Tracy appeared the next morning for a makeup test, as the Caucasians in the cast had to wear a dark base to narrow the contrast, for photographic purposes, between their skin tones and those of the African American actors. He then joined Kate on the set to rehearse his first scenes in the picture, the ones in which Matt hears for the first time of Joey and John’s plans to be wed. It would, in some ways, be the most intense three days of rehearsal Tracy had ever endured for a picture, taking his character up to the point where he comes out against the marriage. “In the rehearsals,” Kramer said, “I drained Kate and Spencer. I made them simply give out every single idea, every concept they could. Once I came to shooting, I’d exhausted all the avenues and that was going to be the best I could do.”
“We had some tensions on the picture,” Kramer acknowledged.
I was irritated by [Kate’s] fear over her so-called “ugly neck”—she wore scarves and high collars, and “played low.” Many times she would come in a room and kneel, or sit down at once, so people wouldn’t be aware of her neck. During rehearsal, Tracy would be sitting there; suddenly she’d come in and she’d kneel. He’d say, “What the hell are you doin’ kneeling?” And she’d say, very grandly, “Spencer, I just thought it would be appropriate,” and he’d mock her highfalutin’ accent, saying, “Spensah! Christ, you talk like you’ve got a feather up your ass all the time! Get out of there, will yah?” And she’d start to say, “I just thought that—” and he’d snap out, “Just do what the director guy tells you, will ya?” and she’d reply, humbly, “All right.” She’d take anything from him. She’d take nothing from anybody else, from him everything.
Filming began on March 20 with Joey and John’s arrival at the house and continued chronologically for the balance of the week. Tracy remained sequestered in his home on St. Ives, studying the script and conserving his energy. At night he would enjoy the single Danish beer he permitted himself—“I’m having my one beer,” he would say—and eat supper with Kate and Katharine (whom he called Kath or sometimes “the kid”).

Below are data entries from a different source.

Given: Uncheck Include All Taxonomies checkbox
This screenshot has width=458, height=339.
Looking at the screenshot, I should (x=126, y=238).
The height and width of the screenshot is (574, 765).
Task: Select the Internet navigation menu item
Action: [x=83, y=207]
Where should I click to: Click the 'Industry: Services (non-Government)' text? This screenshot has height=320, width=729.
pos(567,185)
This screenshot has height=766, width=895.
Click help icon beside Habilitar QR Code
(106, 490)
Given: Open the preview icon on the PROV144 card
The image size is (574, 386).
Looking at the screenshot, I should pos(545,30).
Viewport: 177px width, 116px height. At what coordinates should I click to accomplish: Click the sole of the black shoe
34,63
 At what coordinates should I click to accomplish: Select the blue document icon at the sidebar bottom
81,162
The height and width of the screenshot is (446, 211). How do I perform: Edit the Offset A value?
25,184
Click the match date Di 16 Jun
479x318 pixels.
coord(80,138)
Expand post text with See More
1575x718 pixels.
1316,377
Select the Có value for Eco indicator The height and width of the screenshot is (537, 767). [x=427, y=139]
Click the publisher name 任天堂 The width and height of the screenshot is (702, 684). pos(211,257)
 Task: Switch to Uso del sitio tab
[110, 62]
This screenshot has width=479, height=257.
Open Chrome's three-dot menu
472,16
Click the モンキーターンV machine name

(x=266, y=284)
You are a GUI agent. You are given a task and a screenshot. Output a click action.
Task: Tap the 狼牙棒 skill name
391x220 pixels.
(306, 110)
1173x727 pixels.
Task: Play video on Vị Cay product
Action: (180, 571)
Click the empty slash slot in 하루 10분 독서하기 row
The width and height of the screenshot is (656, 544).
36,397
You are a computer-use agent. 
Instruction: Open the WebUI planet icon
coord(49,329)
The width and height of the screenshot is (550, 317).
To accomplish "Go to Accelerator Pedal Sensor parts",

“My aunt had no desire to be a wife,” Houghton remarked. “That was something almost repellent to her. But I think the role of helpmate and companion and ‘significant other’ (or whatever you want to call it) was something she took great pride in. She was very proud of Spencer. She adored him. And she also thought that he was a consummate artist. If she hadn’t felt he was a consummate artist she wouldn’t have been interested in him. It far outweighed any of his other peccadilloes … She always felt that he was a better actor than she was, and she liked that. It comforted her to feel that she was in the presence of somebody who was superior to her.”
Tracy’s work on the picture began with a ten o’clock call on Monday, March 27. Matt enters the house through a side door and encounters Tillie, who, arms waving, tells him, “All hell’s done broke loose now!” In Rose’s script, Drayton bolts through the living room, banging his knee on a table and noisily knocking over some bric-a-brac on his way to the terrace. Tracy eschewed the cheap slapstick for subtler business, playing the scene as a concerned father, slightly befuddled when told an unfamiliar doctor is on the premises. (“The key to Spencer is that he plays with humor always,” said Hepburn. “He sees the ludicrous side to everything.”) He finished at 11:30 and left for the day, leaving the reaction shots and close-ups of the other actors to be played with Marshall Schlom.
The next day was a different story. Invigorated by the work, Tracy stayed until three, completing the first part of the lengthy scene in which Matt meets John Wade Prentice for the first time. The next day he remained until 4:15, and the day after that until 4:50. Nine days into filming,Sidney Poitier had a critical scene to play with just Tracy and Hepburn in Matt’s study, where Prentice tells Joey’s parents there will be no marriage unless they unequivocally approve of the union.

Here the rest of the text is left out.